Arturo Ambrogi es el mejor cronista en la historia de la literatura salvadoreña, y quizá también el más riguroso estilista. Su pluma se forjó en las redacciones de prestigiosos diarios como La Ley de Santiago de Chile y El Nacional de Buenos Aires. Fue amigo de Rubén Darío, de Leopoldo Lugones, de Enrique Gómez Carrillo; por eso se le ha clasificado como modernista. Pero también compartió aventuras con José Ingenieros y conoció a Paul Groussac (maestro de Darío y de Jorge Luis Borges). Viajó por Europa, cruzó el Canal de Suez y escribió sus impresiones sobre Japón y China. No es aventurado decir, pues, que Ambrogi fue el primer escritor cosmopolita de El Salvador -y probablemente el más informado de su tiempo.

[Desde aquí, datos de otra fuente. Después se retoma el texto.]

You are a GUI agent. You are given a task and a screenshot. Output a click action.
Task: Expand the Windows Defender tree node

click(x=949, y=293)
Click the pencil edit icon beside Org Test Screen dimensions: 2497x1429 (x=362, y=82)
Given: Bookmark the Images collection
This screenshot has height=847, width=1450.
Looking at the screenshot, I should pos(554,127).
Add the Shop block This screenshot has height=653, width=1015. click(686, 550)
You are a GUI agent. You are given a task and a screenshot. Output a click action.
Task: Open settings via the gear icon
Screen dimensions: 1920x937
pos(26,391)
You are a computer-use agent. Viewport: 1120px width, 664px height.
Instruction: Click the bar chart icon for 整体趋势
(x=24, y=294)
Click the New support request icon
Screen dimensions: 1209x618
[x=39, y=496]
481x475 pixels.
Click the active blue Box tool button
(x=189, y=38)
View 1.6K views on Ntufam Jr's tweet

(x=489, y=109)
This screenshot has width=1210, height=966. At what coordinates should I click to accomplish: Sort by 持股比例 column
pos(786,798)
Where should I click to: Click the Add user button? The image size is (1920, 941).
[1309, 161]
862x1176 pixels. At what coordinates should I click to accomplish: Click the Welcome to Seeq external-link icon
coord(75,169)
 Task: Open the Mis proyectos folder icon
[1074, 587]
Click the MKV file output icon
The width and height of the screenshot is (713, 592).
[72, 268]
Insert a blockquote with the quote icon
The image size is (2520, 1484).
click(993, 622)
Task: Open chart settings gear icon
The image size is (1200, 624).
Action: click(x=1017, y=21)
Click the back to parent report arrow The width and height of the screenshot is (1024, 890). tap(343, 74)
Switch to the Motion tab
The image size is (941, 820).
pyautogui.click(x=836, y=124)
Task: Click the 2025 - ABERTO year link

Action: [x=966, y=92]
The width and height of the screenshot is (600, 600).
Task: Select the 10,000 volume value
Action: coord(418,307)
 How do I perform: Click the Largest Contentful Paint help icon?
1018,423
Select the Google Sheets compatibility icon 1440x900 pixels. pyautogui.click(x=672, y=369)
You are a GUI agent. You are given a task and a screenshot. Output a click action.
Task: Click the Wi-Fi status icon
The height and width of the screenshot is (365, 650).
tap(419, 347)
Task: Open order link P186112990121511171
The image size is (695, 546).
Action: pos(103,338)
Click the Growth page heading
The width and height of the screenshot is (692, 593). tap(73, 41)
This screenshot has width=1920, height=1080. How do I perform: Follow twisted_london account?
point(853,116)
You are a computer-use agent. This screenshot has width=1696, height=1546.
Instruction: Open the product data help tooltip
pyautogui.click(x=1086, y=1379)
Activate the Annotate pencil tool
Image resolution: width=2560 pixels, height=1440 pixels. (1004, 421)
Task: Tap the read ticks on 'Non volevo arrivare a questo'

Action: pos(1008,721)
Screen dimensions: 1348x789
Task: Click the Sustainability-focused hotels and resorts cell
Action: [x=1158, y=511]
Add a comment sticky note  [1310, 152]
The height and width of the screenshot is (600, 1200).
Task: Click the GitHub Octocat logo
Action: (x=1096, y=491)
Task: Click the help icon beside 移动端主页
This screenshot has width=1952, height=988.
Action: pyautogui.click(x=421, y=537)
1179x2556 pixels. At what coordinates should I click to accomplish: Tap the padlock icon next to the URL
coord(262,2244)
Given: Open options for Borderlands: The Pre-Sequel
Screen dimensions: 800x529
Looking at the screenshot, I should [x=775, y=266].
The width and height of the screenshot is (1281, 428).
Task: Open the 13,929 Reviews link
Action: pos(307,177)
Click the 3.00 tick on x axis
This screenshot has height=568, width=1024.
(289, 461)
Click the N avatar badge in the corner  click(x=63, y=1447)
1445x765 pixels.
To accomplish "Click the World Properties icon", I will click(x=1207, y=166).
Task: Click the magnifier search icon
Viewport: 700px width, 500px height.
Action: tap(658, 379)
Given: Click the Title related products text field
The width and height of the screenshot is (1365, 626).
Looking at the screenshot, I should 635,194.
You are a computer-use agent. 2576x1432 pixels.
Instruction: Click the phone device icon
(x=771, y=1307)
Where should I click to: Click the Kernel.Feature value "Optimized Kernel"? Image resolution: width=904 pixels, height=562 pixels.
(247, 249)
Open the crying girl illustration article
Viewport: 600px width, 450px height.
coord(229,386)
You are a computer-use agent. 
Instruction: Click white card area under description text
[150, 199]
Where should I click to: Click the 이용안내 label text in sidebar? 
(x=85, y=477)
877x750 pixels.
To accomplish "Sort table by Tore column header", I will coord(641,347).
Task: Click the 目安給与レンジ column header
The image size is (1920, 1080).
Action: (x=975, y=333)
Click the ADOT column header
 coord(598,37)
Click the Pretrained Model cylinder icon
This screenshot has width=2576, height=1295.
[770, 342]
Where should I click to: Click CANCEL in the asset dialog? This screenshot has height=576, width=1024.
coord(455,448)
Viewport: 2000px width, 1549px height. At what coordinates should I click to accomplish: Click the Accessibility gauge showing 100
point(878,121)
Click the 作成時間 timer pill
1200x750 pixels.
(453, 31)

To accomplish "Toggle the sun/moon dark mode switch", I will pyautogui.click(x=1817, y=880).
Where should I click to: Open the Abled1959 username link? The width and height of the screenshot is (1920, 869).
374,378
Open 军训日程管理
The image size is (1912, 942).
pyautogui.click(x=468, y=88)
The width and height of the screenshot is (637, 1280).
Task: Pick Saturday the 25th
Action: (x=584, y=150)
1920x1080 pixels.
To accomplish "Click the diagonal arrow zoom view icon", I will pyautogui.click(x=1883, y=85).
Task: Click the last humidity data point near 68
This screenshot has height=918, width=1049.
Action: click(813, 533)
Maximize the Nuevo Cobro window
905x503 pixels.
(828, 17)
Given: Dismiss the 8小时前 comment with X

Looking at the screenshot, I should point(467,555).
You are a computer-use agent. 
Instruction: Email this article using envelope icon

La crítica literaria ha destacado la precisión de Ambrogi para el detalle, su capacidad descriptiva, la elegancia y propiedad de su prosa, pero no ha insistido suficientemente en su virtuosismo como retratista de personalidades, ni en su estilo irónico que a veces llega al sarcasmo (llama a Darío "Sumo Pontífice de la pose" y dice que Francisco Gavidia -en la caricatura de Toña Salazar- aparece "engrifado como chancho de monte “). Algunas crónicas de Ambrogi podrían ser descritas con una frase que él mismo aplicó al francés Octave Mirbeau: "Esa pluma que suele ser un estilete envenenado”.
Sus evocaciones de la vida en el San Salvador finisecular; de los ambientes intelectuales de Santiago y Buenos Aires, de las figuras cumbres de la literatura europea de su época, están escritas con un lenguaje fresco, mezcla de la nitidez en el trazo y de la acotación puntual. La sugerencia y la seducción son virtudes de esta prosa. Como escritor de cuentos, Ambrogi se ubica en la corriente denominada costumbrista. Su Libro del Trópico y El Jetón contienen instantáneas de la campiña salvadoreña, de sus hombres y su paisaje; son el precedente indispensable de la corriente que culmina con Salarrué. Fue director de la Biblioteca Nacional, periodista prolífico y censor. Nació en San Salvador en 1874 y murió en esta misma ciudad el 8 de noviembre de 1936. Publicó las siguientes obras: Bibelots (1893), Cuentos y Fantasías (1895), Manchas, Máscaras y Sensaciones (1901), Sensaciones Crepusculares (1904), El Libro del Trópico (1907), Marginales de la Vida (1912), El Tiempo que Pasa (1913), Sensaciones del Japón y de la China (1915), El Segundo Libro del Trópico (1916), Crónicas Marchitas (1916), El Jetón (1936) y Muestrario (1955).

Fuente: Ambrogi, A. (1996). Crónicas. San Salvador: Dirección de Publicaciones e Impresos.